Poor polling numbers
Boebert recently announced that she will instead run in Colorado’s 4th District in 2024, which is currently held by retiring Republican Ken Buck. Boebert defeated Frisch in 2022 by a margin of just 0.16%, surprising political pundits who had expected Boebert to win the 3rd congressional District by a wide margin. Boebert had been trailing Frisch in fundraising and early polls for the 2024 cycle.
Boebert’s announcement opens the GOP nomination to a new primary challenger, who could have better odds against Frisch than the polarizing Boebert. The Cook Political Report predicts the District would be a tight race.
High-risk, high reward
According to campaign finance filings, Frisch’s campaign has raised $7.7 million compared to Boebert’s $2.2 million. Boebert’s switch to the 4th District places her in a crowded GOP primary to replace Buck. But if she secures the primary, she is effectively guaranteed to stay in Congress due to the 4th District being the most conservative in the state.

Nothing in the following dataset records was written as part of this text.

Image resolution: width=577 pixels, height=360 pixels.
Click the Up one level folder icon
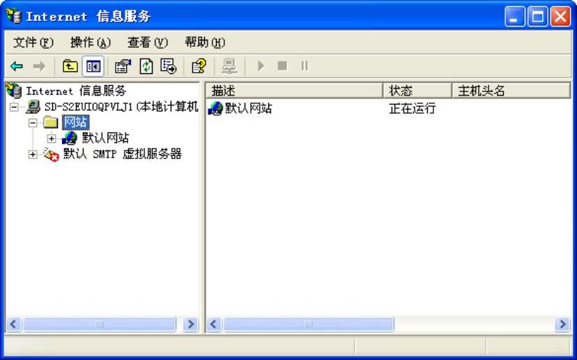[x=70, y=66]
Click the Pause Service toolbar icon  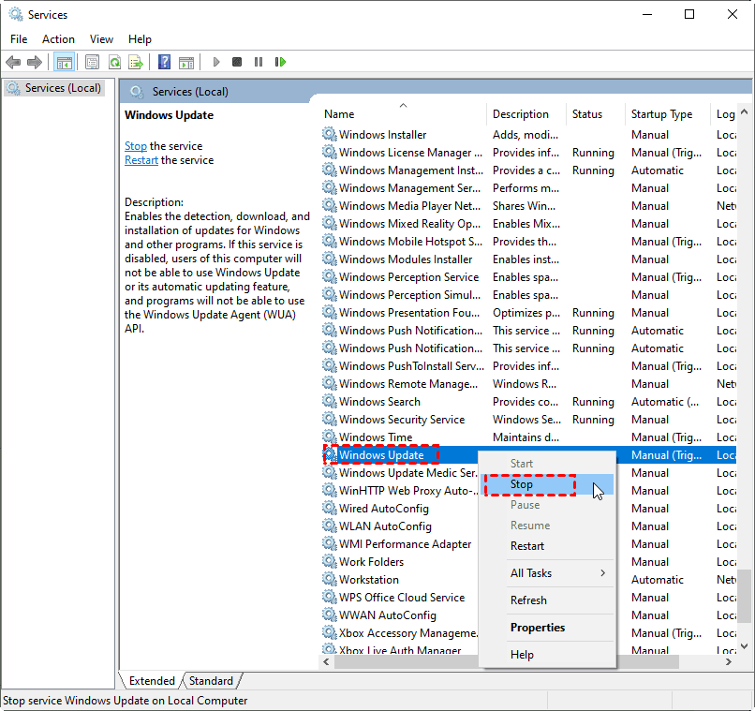coord(259,63)
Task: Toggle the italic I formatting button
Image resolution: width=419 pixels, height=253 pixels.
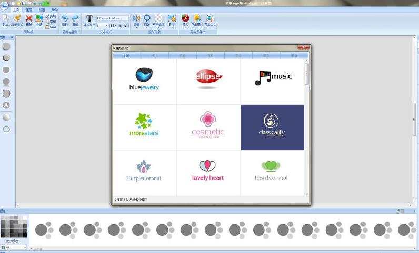Action: tap(126, 25)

State Republicans disappointed
The Colorado GOP was also critical of Boebert’s shift: “From a party perspective, we certainly don’t think it was the best move,” party chair Dave Williamson stated. “We felt that she was best suited for Congressional District Three and that she was in the best position to win reelection and retain that for Republicans.”
No seat shopping
Colorado Republican state representative Richard Holtorf, who is also running to succeed Buck in the 4th District, also criticized Boebert: “Seat shopping isn’t something the voters look kindly upon,” Holtorf said on X. “If you can’t win in your home, you can’t win here.”
Not changing course
Frisch said his campaign strategy will stay the same with Boebert gone. “From Day 1 of this race, I have been squarely focused on defending rural Colorado’s way of life, and offering common sense solutions to the problems facing the families of Colorado’s 3rd Congressional District,” he said. “My focus will remain the same.”
Hollywood backs Frisch
Meanwhile, Boebert has blamed “Hollywood elites” for her decision to switch districts, including singer Barbra Streisand and actor Ryan Reynolds. In a recent interview on Steve Bannon’s War Room podcast, Boebert suggested reasons for Frisch’s campaign receiving a $1,000 donation from Streisand and $500 from Reynolds last year.
Boebert defends decision
“We need a strong voice there, and we have to shut down the Hollywood elites who are trying to buy my current seat,” Boebert told Bannon, the former Trump White House advisor. Bannon is appealing a prison sentence handed to him for refusing to cooperate with the January 6 Committee.
“It’s coming from Hollywood when you have Barbra Streisand coming in and donating to the Democrat, when you have Ryan Reynolds coming in and donating to the Democrat,” Boebert continued.